THE ENEMY WITHOUT AND WITHIN
Dr. Jean Nussbaum

ALTHOUGH there may not be fewer sick people now than in previous times, we must recognise that the nature of the diseases has changed considerably. To-day, infectious diseases such as typhoid, tetanus, and smallpox, are extremely rare. This is due to the considerable progress made by contemporary medicine and to new methods of treatment now available. Antiseptics, sulphonamides, antibiotics and vaccines work against the agents of infection and change recognized symptoms.

Degenerative or chronic diseases, on the other hand, are at present showing a marked tendency to increase, and occupy a predominant position. Heading the list of these diseases is cancer.
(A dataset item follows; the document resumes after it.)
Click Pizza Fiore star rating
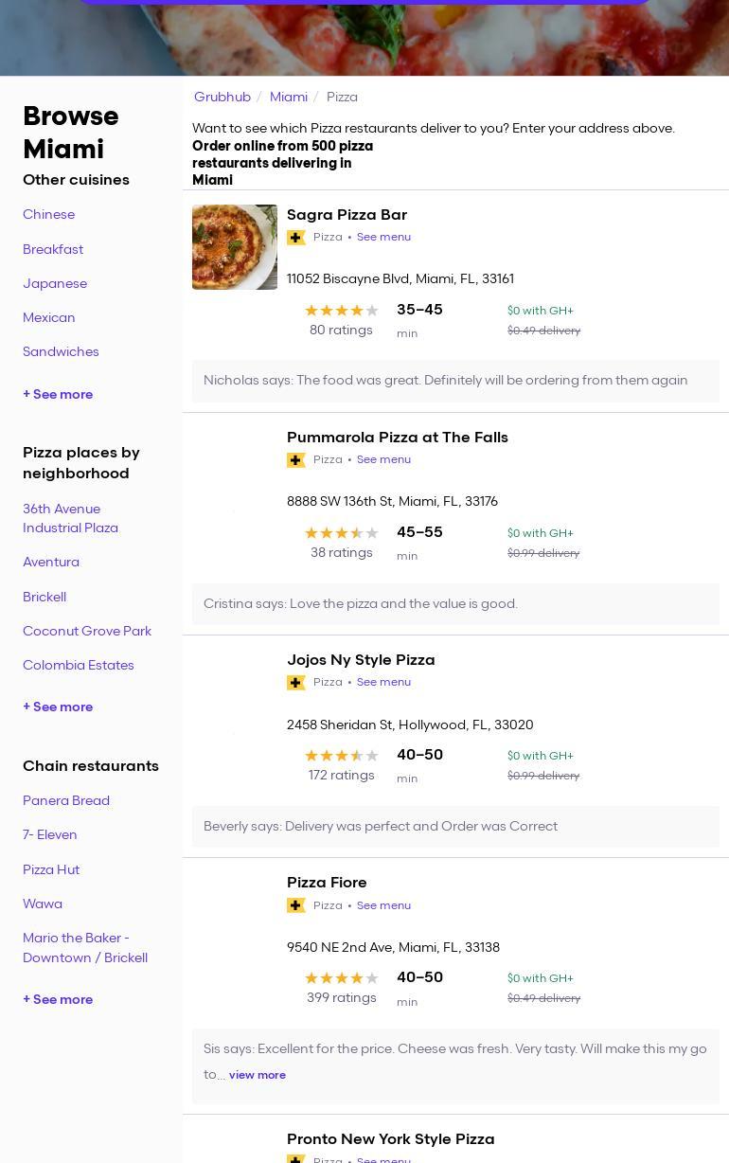This screenshot has height=1163, width=729. [x=341, y=978]
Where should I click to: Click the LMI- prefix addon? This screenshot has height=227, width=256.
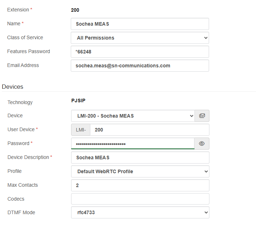(x=81, y=130)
It was already known 1,500 years before Christ, and was called an ulcer. Hippocrates made a classification of ulcers 400 years before Christ.

Cancer generally appears in the form of a tumour; there are benign ones which develop slowly and malignant ones which develop rapidly. The tumours of this second type are cancers. In the development of a cancer, the following process takes place: for some reason which we do not yet know, a cell begins to multiply abnormally and very rapidly indeed. The growth of this parasitic tissue compresses the organs and the other tissues, and, what is more serious, the tumour as it forms kills and poisons the neighbouring cells and tissues. Through the lymphatic vessels, cancerous cells can be carried far from the site of the tumour into other parts of the body where they may develop secondary, or metastatic, cancerous tumours. Hence the necessity of quickly determining the first source and eliminating it.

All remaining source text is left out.